Думаю, что фразы мои обрушивались на него с тяжестью тех скал, о которых я говорил недавно. Он съежился и как бы вползал в какую-то щель, тряся головой и судорожно перебирая пальцами. Только взгляд его готов был пробить меня, как доску гвоздем, и, содрогаясь от ненависти к этому взгляду, я сказал:
— Она ужасна, ваша смерть, фон Эйтцен?
Я услышал шепот из щели:
— Да!
— Она — непереносима, эта ваша смерть, фон Эйтцен?
— Да!
Я продолжал наносить удары:
— Где же она находится, ваша смерть, фон Эйтцен? Скажите мне адрес вашей смерти? Огорчил? Печалюсь, ха-ха-ха! Кручина большая, но говорите мне адрес вашей смерти!
Он быстро привстал. Или он хотел убежать, или — броситься на меня. Но, привставши, он, словно накрепко увязанный веревками, что от резкого движения впивались в тело, рухнул на пачки «Русского архива», из которых хлынула пыль.
— Она… она здесь… — еле шевеля распухшими, толстыми, точно из войлока, губами, ответил он. — Она, видите ли, здесь Илья Ильич, здесь…
— Не молвя — крепись, а уж молвя — держись, — едко сказал я ему. — Так что же это значит: «здесь»? Здесь, в Москве?
— Возле…
— Да вы что, издеваетесь надо мной?! — крикнул я. — Говорите мне точный адрес!
Разговор с ним мне стоил дорого. Силы мои заметно уменьшались. И покуда сознание не покинуло меня, я подзадоривал себя всячески, а ему всячески показывал, что сил во мне еще — много. «Самое главное, самое главное, не дать ему ускользнуть, надо показать ему мое могущество», — твердил я.
Он, поежившись, ответил:
— Станция Толстопальцево. Киевской железной дороги. От станции влево. Третья поляна. По ту сторону тропинки, на юг, шестое дерево… в корнях.
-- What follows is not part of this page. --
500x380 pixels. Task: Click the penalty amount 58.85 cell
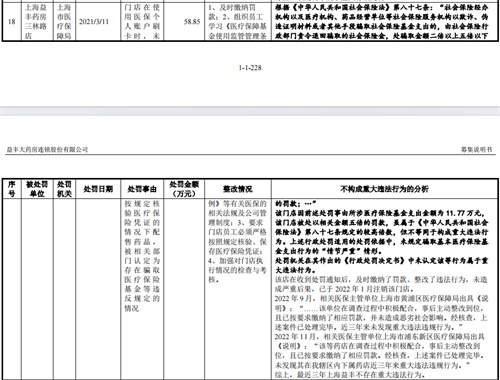(x=192, y=22)
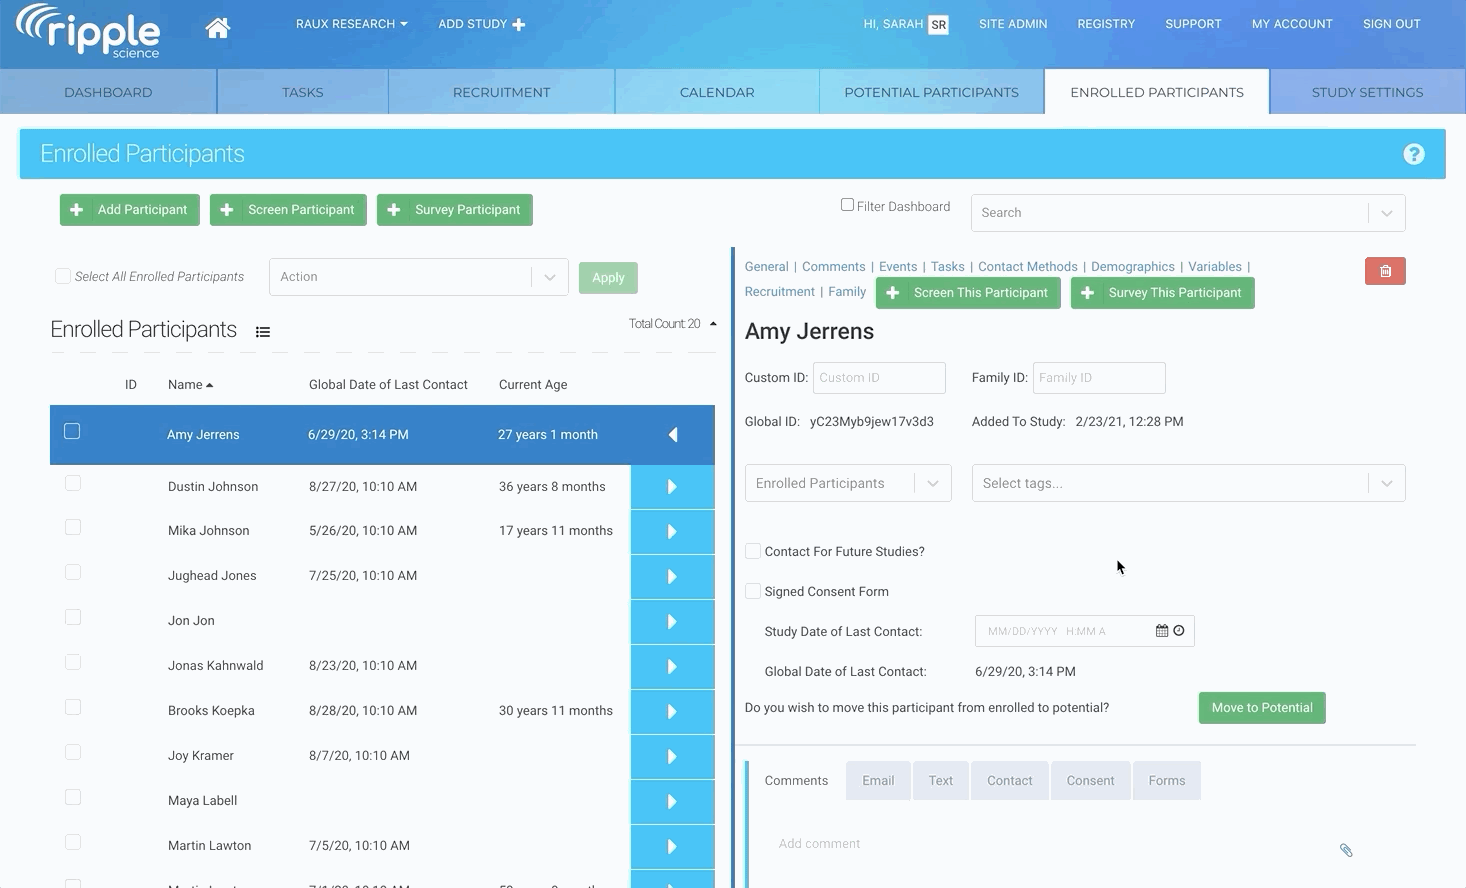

И тогда я резко задал ему последний вопрос, которого, по-моему, он особенно боялся:
— Какой вид у вашей смерти?
Я заметил уже давно, что слово «смерть» он не произносил. Оно шатало его, валило с ног. Поэтому, едва только он проявлял желание увильнуть, я бил его этим словом.
— Лежит… лежит, видите ли… лежит, Илья Ильич!
— В чем лежит ваша смерть? В коробке? В бутыли? В суме? В кошеле?..
Он кивнул.
— В кошеле?
Он еще раз кивнул, но совсем слабо.
О чем мне еще говорить с ним? Усталыми глазами я смотрел, как он, шатаясь и держась обеими руками за дверки книжных шкафов, плелся к выходу. Мне страстно хотелось, чтоб он исчез возможно скорее, особенно после того как я заметил, что он разного со мной роста и что моя кепка, которую он взял со стула по ошибке, была ему как раз по его круглой голове.
После его ухода я почувствовал изнеможение, голова закружилась, и я грохнулся на пол. Очнувшись, я стал перебирать в памяти происшедшее. Голова работала, хотя и медленно, но ясно. Одно обстоятельство, на первый взгляд пустячное, заставило меня вскочить.